A couple weeks ago, I let my parents know that what they are doing is ruining my chances of marrying a guy they want me to because they're not only ruining my chances, they are also ruining my reputation. I told a male-friend of mine that my parents have their eye on him for me. Why did I tell him? Because we both know it's not going to happen and we find it humorous. A not-so humorous side to this is: he has declared that he will never step inside my house again. That's a favor to ME! With even his foot in my doorway, I'm afraid he'd be flirting with my parents' hopes and dreams. They might as well have me sew a scarlet letter on all my clothes to brand myself a name and reputation because that's essentially the same effect that I am getting with my parents. How many people have my parents advertised my sisters and I? I have no idea and I don't want to know. To which population have they exposed how badly they want their daughters to be married to? The exact population they they are scaring off.

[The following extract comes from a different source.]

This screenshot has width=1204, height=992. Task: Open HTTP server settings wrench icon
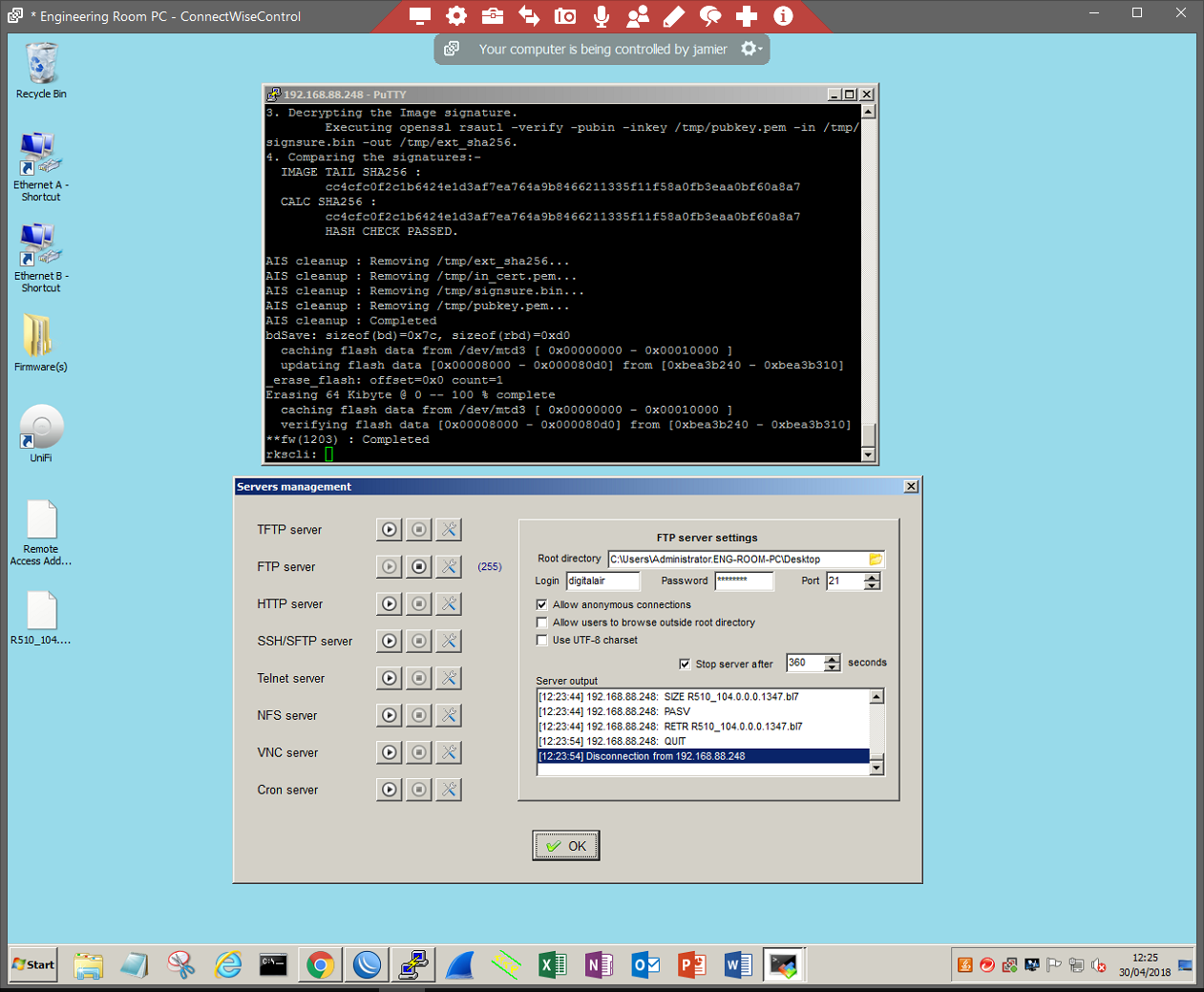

IF ANYTHING. MY PARENTS ARE PUSHING THE IDEA OF MARRIAGE AWAY FROM MY MIND! On a harsher note, they're driving away their dream guy! What's wrong with my life right now for them to get to this limit? In the end, even when I have a bf, they'll have a great time talking smack about him until they've reached learned helplessness about my choice. Then, after we get hitched, they'll have a great time pressuring us into having children when we clearly don't want to for a while (this is just me talking without a person to lay babies with). To end with a proving point, my little has a great boyfriend. He's still attracted to my baby sister, adores her, came to visit America and met my family etc. and my parents STILL don't approve! Wahoo! No progress! There is no end to satisfy these parents of mine. Hmm.. the idea of non-committal happy relationships without drama for the mama has become so much more appealing.

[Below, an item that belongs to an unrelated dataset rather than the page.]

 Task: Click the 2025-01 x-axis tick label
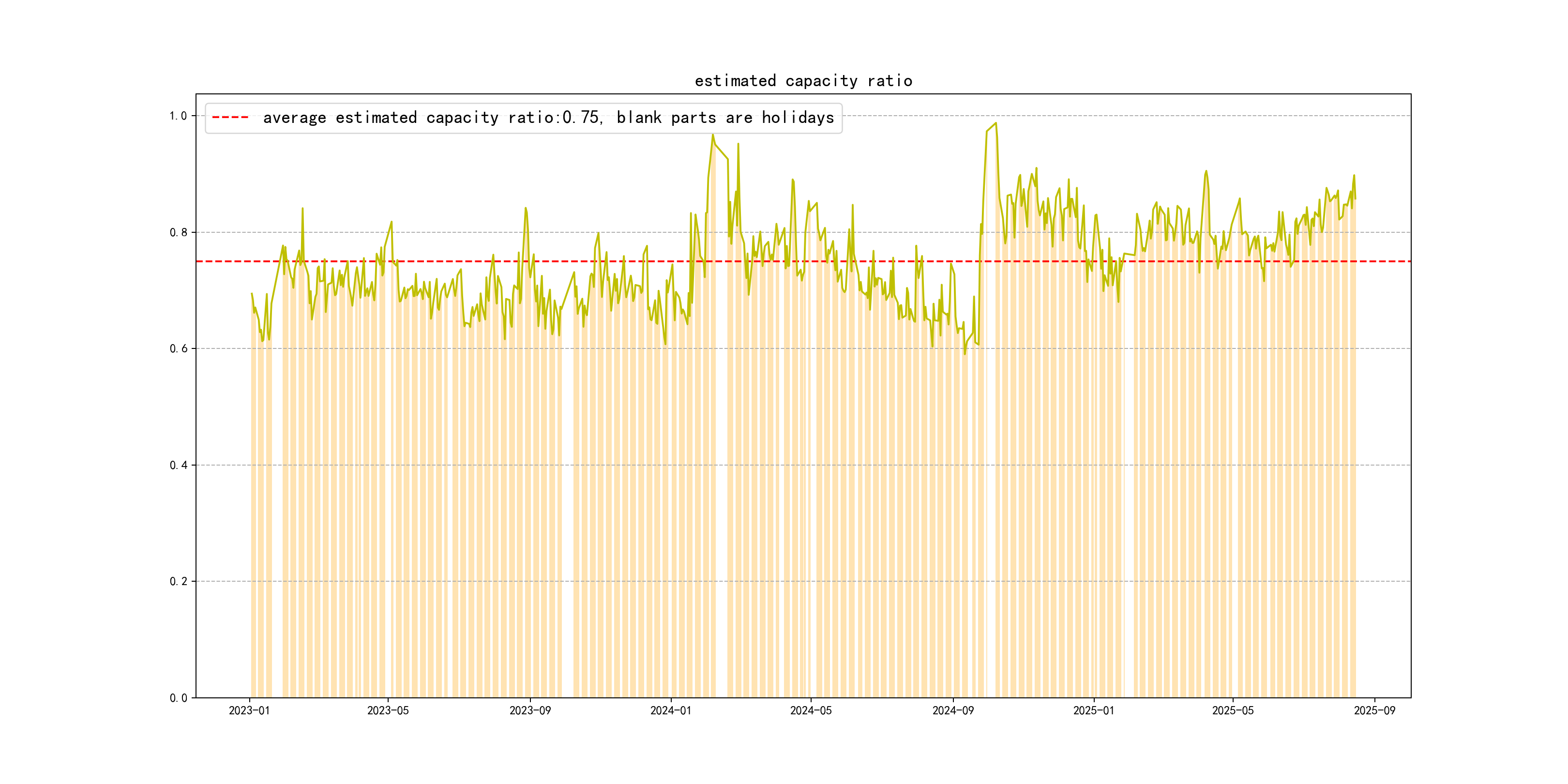pyautogui.click(x=1093, y=710)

Just kidding. Of course I want to be happy with a best friend with benefits forever and maybe we'll have kids if God permits us. And of course I trust that God knows what He's doing with he's preparing both my husband and He lets our lives intersect. What would be a great miracle is if He brought a non-Korean from outside the 415/650/408/831 and is an incredibly gifted handyman into my family and my parents love him soooooooo much just for who he is. I've witnessed miracles before! Why not again!
All in all, my parents are trying to help their daughter in the best way they can. I understand. They have to understand that they should help in a different way. Maybe in strong and hard silent prayer.